One of the early offers to Vancouver Food Runners came from a coffee shop that closed due to the pandemic — and a load of milk and cream that would have been wasted was instead picked up by a volunteer and brought to a food hub.
It’s one of many stories in the short history of the organization, which started matching food donations from businesses to charities in March 2020. The group tugged at the heart of volunteer Dave Major, who picked up the load of milk and cream and brought it to KidSafe BC.
“Just seeing something as basic as milk and cream and these things expiring ... and then linking them with child-based programs, I mean, it was just such a simple thing,” he said. “Yet, it has such a profound impact on me.”
Tristan Jagger, founder of Vancouver Food Runners, can’t believe how fast the group has grown — as of December 2020, the organization redistributed over 200,000 pounds of food in the Vancouver area, the equivalent of more than 195,000 meals.

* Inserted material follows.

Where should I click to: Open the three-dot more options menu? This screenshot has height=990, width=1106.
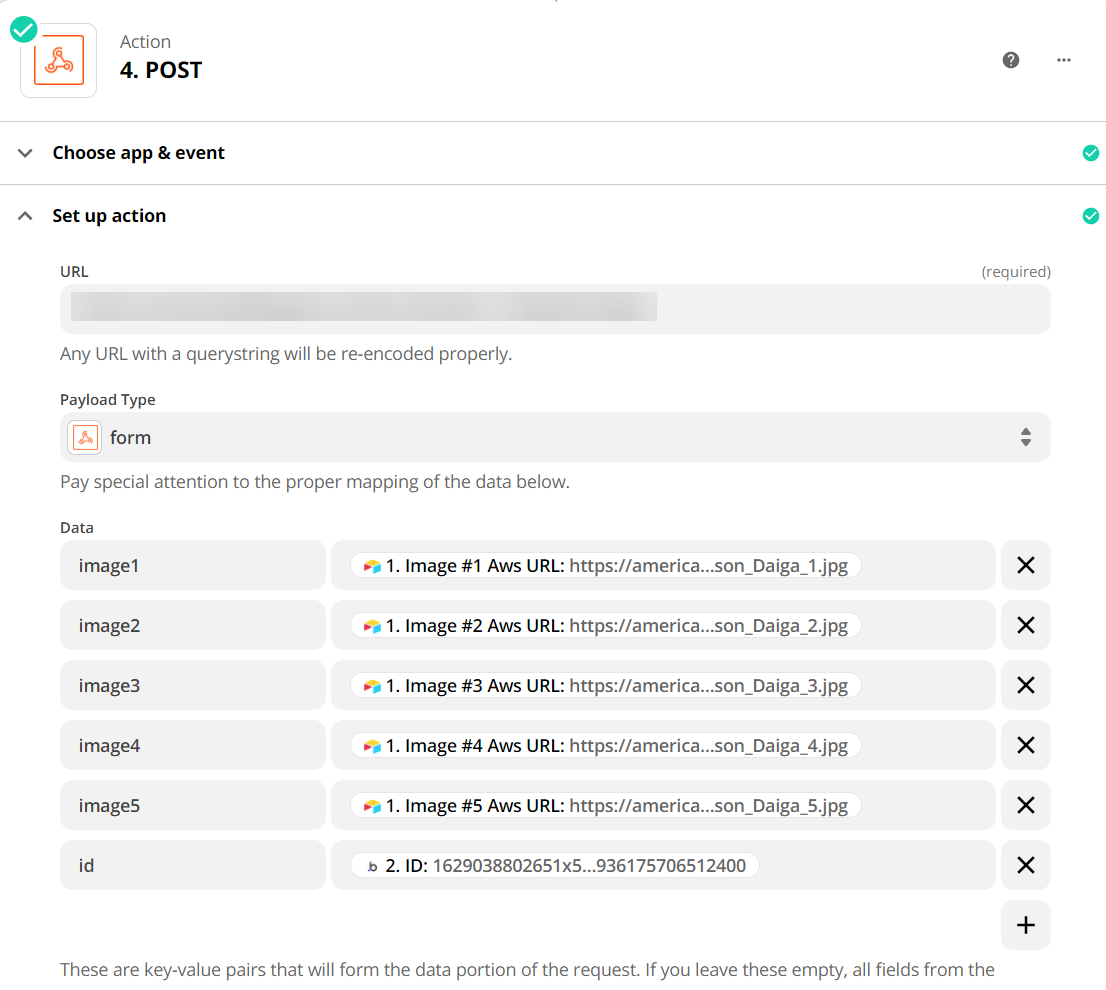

“Our goal ... was about 40,000 pounds, and so we were completely blown away by being able to collect this amount of food,” said Jagger.

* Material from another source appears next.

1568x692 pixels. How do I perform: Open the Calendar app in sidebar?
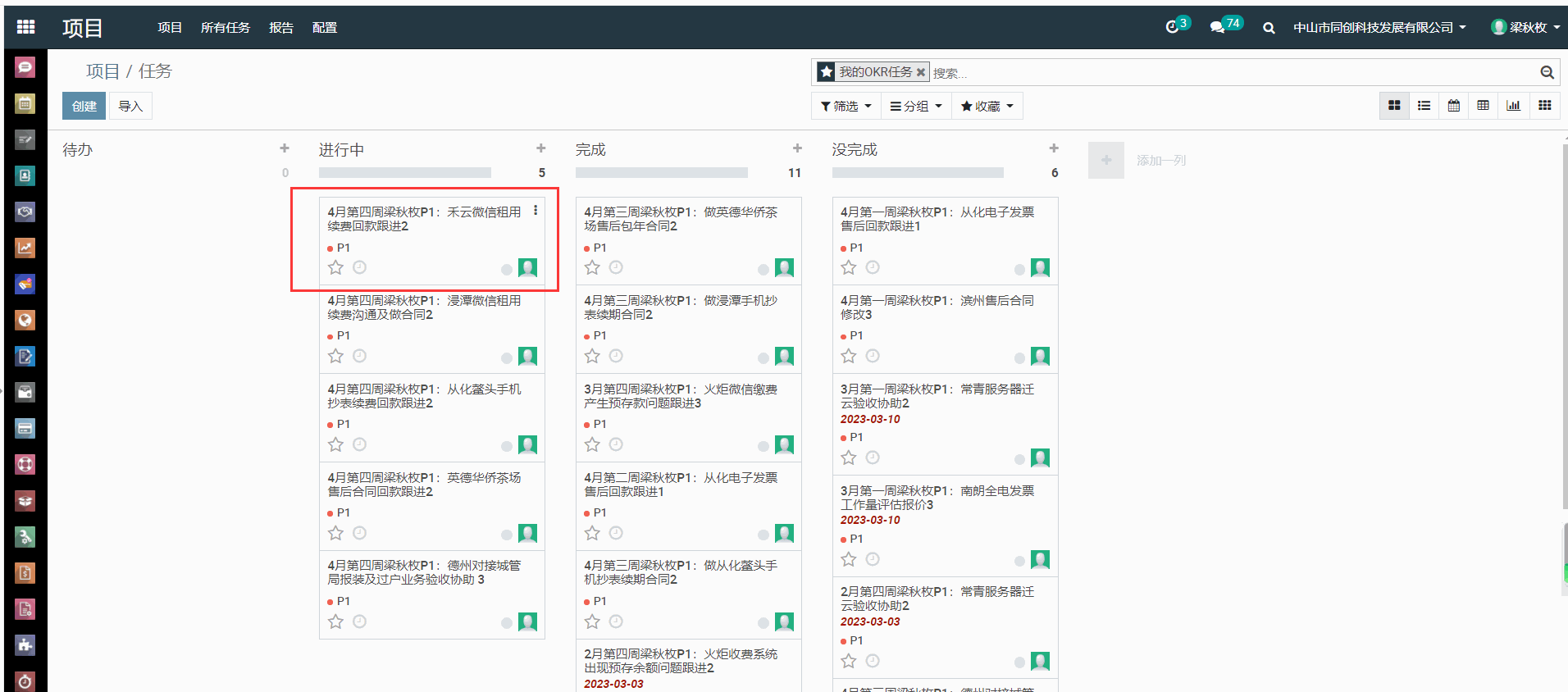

She’d had the idea in the works for a year, and said she decided to fast-track its launch once COVID-19 hit. Jagger said the premise, based on a model used in the United States, means more fresh products are able to get to organizations faster.
“Basically what happens is we get a call from a food supplier — so let's say a bakery or restaurant caterer, whatever it might be — and we have ... a dispatcher ... that gets the call, and we match (the food) manually with the charity,” she said.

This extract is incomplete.